Copy the items from the beginning down through the line with "pyautogui.click(x=44, y=145)", renaming "GUI agent" to "desktop assistant" and keeping everything else the same.

─── Excerpted records

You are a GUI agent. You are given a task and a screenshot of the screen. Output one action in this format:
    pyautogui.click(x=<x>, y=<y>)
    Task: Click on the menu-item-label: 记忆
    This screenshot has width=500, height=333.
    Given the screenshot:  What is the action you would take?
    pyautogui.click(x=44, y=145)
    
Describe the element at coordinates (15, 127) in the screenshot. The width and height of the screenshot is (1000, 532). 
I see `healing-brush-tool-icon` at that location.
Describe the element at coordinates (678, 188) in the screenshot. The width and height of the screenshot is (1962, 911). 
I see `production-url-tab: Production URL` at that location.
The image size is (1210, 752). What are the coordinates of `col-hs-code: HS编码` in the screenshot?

──────

◆ **Solution to the exercise**
You are a desktop assistant. You are given a task and a screenshot of the screen. Output one action in this format:
    pyautogui.click(x=<x>, y=<y>)
    Task: Click on the menu-item-label: 记忆
    This screenshot has width=500, height=333.
    Given the screenshot:  What is the action you would take?
    pyautogui.click(x=44, y=145)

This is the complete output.